In this original study, we evaluated the feasibility of using 3 Tesla functional magnetic resonance imaging (fMRI) to measure changes in activity in the sacral spinal cord during voluntary contraction and relaxation of the pelvic floor. Voluntary control of the lower urinary tract (LUT), therefore the maintenance of continence, is highly dependent on efficient bi-directional communication between the sacral spinal cord and the brain. Measuring activity in the sacral spinal cord is largely underexplored due to the difficult accessibility using conventional fMRI data analysis techniques. However, evaluation of physiological and pathophysiological functional states in this area is important to improve our understanding of non-neurogenic LUT conditions such as dysfunctional voiding, non-obstructive retention or Fowler’s syndrome.
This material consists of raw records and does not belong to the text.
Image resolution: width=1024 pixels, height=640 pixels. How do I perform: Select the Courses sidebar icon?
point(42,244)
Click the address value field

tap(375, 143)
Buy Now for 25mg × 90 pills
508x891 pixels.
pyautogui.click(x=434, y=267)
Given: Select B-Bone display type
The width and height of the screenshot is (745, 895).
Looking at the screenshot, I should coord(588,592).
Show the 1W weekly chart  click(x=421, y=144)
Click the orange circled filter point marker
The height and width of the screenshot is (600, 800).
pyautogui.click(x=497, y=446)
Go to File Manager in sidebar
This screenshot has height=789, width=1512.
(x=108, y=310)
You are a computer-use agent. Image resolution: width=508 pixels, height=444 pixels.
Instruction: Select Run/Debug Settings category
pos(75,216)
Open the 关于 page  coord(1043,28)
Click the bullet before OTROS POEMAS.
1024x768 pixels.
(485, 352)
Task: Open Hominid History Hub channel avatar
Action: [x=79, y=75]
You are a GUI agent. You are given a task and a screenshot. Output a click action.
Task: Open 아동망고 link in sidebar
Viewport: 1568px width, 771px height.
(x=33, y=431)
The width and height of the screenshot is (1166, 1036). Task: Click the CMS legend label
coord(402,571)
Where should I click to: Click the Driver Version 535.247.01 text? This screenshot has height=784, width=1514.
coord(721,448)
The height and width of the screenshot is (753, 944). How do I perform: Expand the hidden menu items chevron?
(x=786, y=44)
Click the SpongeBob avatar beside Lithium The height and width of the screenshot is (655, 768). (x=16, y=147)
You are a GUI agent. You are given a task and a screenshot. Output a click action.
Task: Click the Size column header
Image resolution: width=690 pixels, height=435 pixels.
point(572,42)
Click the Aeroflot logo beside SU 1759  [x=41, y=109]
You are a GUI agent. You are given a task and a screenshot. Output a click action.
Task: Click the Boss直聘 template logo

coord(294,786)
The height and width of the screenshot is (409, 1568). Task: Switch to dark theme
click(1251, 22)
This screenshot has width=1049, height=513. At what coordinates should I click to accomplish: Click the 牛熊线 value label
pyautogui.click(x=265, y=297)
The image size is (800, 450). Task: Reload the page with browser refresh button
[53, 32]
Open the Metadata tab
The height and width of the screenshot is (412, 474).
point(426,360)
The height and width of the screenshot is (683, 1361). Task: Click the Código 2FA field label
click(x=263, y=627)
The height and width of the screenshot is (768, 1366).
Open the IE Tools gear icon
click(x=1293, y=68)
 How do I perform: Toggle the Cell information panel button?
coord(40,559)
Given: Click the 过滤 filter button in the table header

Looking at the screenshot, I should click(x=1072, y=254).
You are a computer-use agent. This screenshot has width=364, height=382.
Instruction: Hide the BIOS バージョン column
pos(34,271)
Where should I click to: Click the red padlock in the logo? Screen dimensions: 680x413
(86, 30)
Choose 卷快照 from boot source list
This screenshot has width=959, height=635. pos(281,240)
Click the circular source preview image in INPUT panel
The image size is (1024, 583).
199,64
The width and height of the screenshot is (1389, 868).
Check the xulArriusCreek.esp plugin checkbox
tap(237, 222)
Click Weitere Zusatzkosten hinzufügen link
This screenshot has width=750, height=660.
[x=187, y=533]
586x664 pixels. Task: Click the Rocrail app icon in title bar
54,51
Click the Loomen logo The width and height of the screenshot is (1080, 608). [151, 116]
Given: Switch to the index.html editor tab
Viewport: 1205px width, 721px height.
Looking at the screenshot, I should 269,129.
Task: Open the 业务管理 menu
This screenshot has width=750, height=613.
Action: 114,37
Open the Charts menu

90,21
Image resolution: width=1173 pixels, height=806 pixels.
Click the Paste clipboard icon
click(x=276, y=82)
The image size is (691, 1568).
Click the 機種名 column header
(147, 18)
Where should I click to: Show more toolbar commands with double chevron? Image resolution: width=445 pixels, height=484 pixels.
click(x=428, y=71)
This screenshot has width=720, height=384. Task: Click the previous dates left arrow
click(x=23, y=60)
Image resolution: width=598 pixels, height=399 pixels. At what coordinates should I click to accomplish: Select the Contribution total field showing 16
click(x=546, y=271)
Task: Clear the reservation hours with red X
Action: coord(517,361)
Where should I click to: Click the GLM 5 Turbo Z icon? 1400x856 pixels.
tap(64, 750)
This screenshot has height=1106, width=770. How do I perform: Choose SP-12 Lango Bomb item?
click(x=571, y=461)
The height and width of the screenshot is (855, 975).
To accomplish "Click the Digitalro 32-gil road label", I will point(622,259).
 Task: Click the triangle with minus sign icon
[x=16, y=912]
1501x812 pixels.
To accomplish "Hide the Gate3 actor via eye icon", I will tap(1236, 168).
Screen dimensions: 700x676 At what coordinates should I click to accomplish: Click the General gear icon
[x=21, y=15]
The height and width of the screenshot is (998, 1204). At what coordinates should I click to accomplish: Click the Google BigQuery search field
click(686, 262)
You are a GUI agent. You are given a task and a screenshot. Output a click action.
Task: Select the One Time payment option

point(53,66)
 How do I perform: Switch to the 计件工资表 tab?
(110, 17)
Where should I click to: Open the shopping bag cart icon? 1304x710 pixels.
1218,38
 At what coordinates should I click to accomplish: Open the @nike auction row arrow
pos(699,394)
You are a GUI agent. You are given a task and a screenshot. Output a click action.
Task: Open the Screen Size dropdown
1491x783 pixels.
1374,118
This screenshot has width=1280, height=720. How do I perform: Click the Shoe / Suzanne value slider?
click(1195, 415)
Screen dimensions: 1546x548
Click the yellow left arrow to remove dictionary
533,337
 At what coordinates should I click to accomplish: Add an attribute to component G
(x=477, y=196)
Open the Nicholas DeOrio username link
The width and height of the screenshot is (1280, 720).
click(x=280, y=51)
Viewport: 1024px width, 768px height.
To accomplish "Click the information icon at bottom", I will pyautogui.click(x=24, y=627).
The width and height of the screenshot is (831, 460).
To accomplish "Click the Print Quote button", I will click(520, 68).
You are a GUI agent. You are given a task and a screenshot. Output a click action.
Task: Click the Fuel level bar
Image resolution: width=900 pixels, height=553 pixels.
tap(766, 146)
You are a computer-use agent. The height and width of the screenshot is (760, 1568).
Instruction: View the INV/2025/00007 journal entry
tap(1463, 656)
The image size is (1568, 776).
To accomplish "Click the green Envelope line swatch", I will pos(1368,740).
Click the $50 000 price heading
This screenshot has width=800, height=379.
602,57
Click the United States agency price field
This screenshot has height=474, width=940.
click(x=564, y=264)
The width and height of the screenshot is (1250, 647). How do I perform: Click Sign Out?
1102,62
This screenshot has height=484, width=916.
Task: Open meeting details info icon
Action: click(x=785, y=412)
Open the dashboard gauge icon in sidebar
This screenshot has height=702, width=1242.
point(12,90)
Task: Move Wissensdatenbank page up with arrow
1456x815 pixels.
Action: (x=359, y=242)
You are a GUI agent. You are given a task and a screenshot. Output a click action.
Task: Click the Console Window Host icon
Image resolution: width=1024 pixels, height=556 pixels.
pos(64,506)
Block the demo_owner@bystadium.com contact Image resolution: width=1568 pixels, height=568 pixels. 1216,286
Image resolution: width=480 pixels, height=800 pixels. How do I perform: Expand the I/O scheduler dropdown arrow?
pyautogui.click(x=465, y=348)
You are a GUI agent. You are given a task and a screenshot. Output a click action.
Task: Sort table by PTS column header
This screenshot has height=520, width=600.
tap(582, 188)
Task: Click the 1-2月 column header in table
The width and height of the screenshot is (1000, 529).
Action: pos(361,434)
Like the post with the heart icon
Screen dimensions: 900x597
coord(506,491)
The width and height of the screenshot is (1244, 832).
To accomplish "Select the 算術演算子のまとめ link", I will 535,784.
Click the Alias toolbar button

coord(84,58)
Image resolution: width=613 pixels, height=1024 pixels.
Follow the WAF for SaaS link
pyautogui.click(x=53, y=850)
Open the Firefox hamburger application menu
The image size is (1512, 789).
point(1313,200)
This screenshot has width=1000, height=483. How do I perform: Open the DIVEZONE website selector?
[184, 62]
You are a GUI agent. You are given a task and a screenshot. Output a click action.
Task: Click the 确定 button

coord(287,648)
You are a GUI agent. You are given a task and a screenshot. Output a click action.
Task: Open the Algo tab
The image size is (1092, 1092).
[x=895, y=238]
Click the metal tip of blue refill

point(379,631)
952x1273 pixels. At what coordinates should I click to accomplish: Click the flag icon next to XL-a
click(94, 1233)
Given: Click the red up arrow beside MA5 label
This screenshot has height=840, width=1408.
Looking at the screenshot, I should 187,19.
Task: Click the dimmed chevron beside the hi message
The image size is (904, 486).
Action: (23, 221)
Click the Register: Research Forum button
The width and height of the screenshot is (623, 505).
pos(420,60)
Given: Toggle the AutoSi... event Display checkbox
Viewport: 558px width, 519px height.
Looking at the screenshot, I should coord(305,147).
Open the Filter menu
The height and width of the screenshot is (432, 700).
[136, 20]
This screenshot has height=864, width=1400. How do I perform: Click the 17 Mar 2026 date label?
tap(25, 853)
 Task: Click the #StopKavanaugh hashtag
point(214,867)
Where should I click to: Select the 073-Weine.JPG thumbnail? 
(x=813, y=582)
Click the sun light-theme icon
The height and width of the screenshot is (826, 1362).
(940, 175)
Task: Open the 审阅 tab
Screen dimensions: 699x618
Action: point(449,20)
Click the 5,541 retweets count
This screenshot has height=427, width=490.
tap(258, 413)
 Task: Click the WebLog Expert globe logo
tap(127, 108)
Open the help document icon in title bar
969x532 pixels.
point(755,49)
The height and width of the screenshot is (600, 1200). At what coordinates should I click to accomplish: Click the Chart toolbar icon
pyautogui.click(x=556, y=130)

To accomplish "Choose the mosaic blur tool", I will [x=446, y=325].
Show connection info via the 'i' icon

Additionally,  neurogenic patients with conditions such as multiple sclerosis, Parkinson’s disease, or multiple systems atrophy,  which commonly present with LUT dysfunction, may present with maladaptive activity patterns in the brain or spinal cord. Gaining access to evaluate functional and structural integrity of the sacral spinal cord is essential to improve our understanding of the contribution of (mal)adaptive changes in this region associated with LUT dysfunction and will help to improve the diagnostic and therapeutic options for these patients. In the current study, we designed a protocol and data-analysis pipeline to measure changes in blood-oxygen-level-dependent (BOLD) signal in the sacral spinal cord during voluntary contraction and relaxation of the pelvic floor.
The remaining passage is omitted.